Lamins are type V intermediate filament proteins consisting of a N-terminal head domain, a central rod domain, and a C-terminal globular tail. A-type lamins and B-type lamins (lamin B1 and B2) are major components of the nuclear lamina underlying the inner nuclear membrane. LMNA mutations are subsequently identified in patients with autosomal dominant LGMD with atrioventricular conduction disturbances (LGMD1B) (20). To date, the clinical Inhibitors,research,lifescience,medical spectrum caused by mutations in LMNA has expanded to at least 10 heterogeneous diseases listed under laminopathies including EDMD, LGMD, dilated cardiomyopathy with conduction defects (DCM-CD), lipodystrophy, neuropathy, and premature

senescence (21, 22). In contrast to emerinopathy, definitive diagnosis of selleck chem laminopathy is solely undertaken by mutation analysis, since protein analysis would show nearly normal expression and localization of lamin A/C. LMNA contains 12 exons. To date, more than 200 different mutations have been reported Inhibitors,research,lifescience,medical (http://www.umd.be:2000/, http://www.dmd.nl/). Most of the mutations in LMNA Inhibitors,research,lifescience,medical are heterozygous missense mutations and there is no hot spot identified throughout

the gene. In our experience of 13 years inclusion, a total of 47 muscular dystrophy patients were identified associated with nuclear envelopathy. Here, we thoroughly reviewed the clinical, pathological and molecular features of these patients. Mutation screening All human www.selleckchem.com/products/PD-0332991.html samples used in this study were obtained for diagnostic and research purposes with informed consent. All exons and their franking intronic regions of EMD and LMNA were Inhibitors,research,lifescience,medical amplified using genomic DNA extracted from peripheral lymphocytes or skeletal muscle. Direct sequence analysis was performed using the standard method.
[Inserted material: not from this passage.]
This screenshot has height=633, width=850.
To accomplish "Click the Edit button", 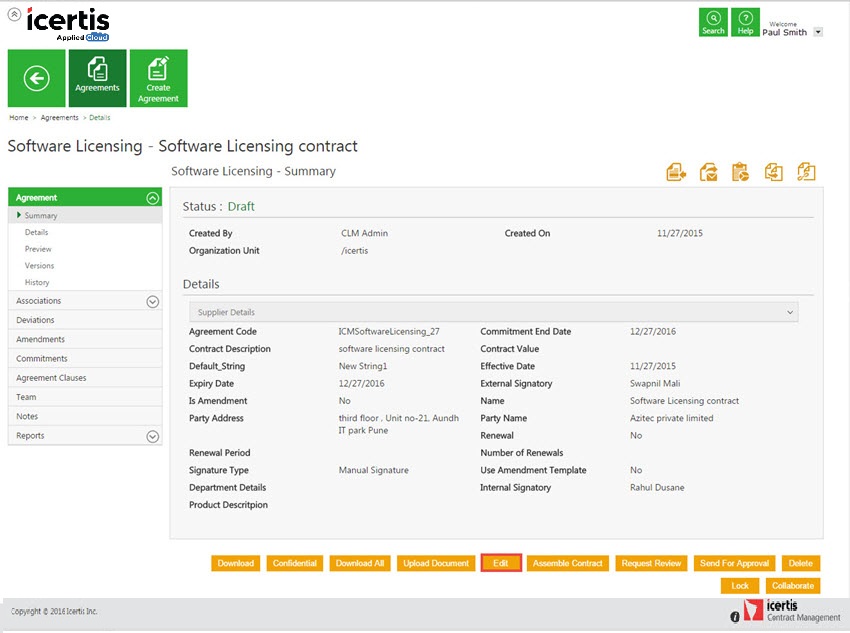I will [501, 563].
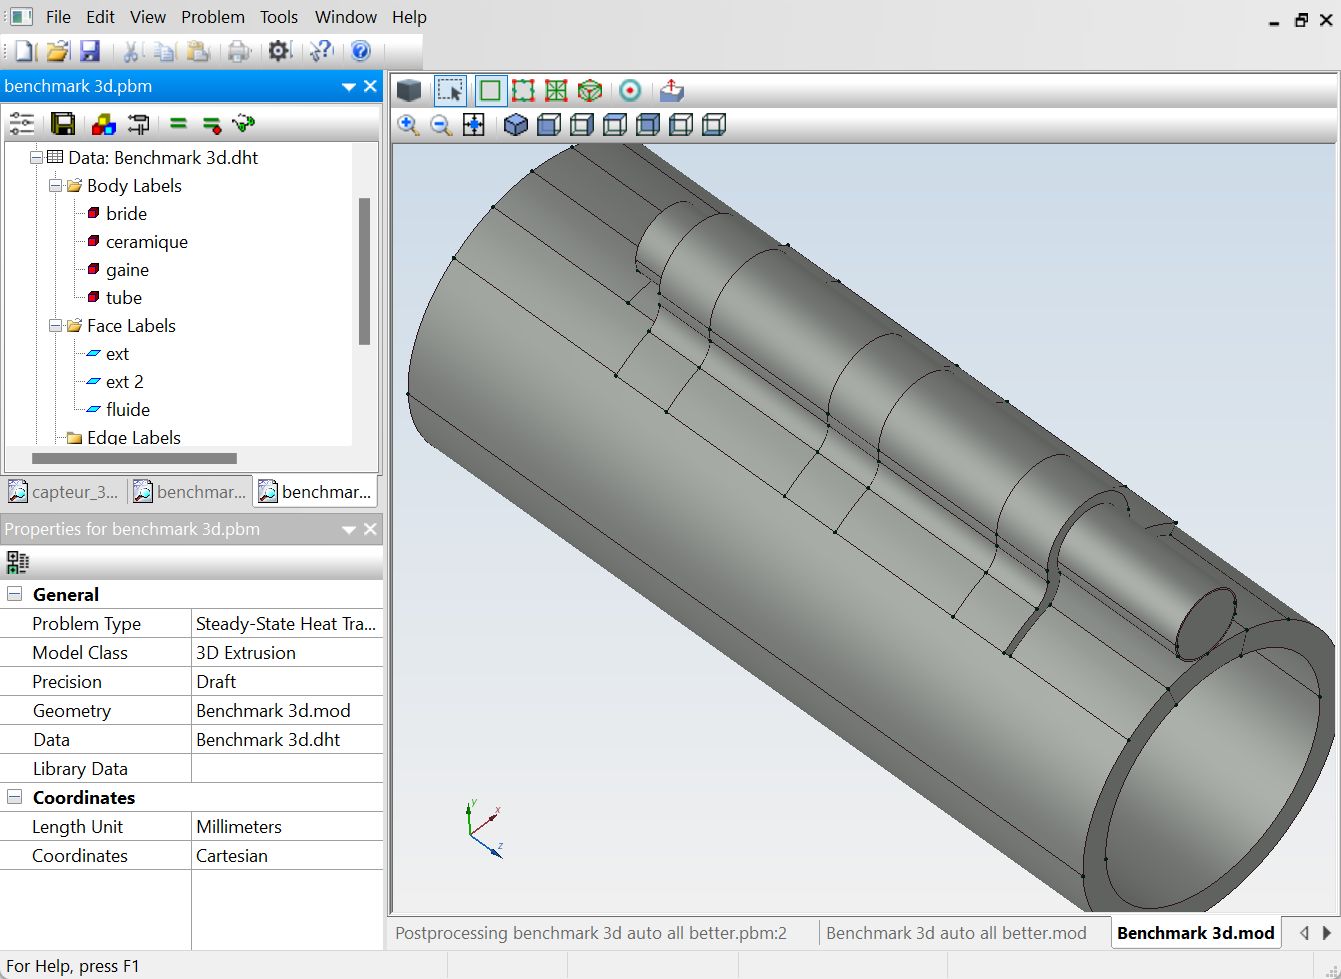1341x979 pixels.
Task: Click the extrude upward arrow icon
Action: pyautogui.click(x=671, y=91)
We identified 20 patients in 17 families with hemizygous mutation in EMD,

and 27 patients in 24 families with heterozygous mutation in LMNA. Mutations identified Inhibitors,research,lifescience,medical in EMD and LMNA are listed in Table ​Table11. Table 1 Mutations of EMD and LMNA identified in our series (*: novel mutations). In EMD, 13 types of mutations were identified including 4 novel mutations. Twelve mutations were nonsense or frame-shift mutations that created premature GSK-3 termination. One patient had a total deletion of the coding region of the gene. All patients showed negative immunostaining for emerin on biopsied muscles. On the other hand, 17 types of mutations in LMNA were identified including 15 missense and 2 nonsense mutations. Six of these were novel mutations. LMNA p.R453W, found in 6 families (25%), is the most common mutation in our series. Clinical features of emerinopathy Clinical attributes of 20 emerinopathy in our series were reviewed. All the patients were male and the age at examination ranged from 6 to 56 years old (mean ± SD = 29.0 ± 16.1). The age at onset of the disease was varied considerably from 2.5 to 37 years old (mean ± SD = 10.1 ± 9.5).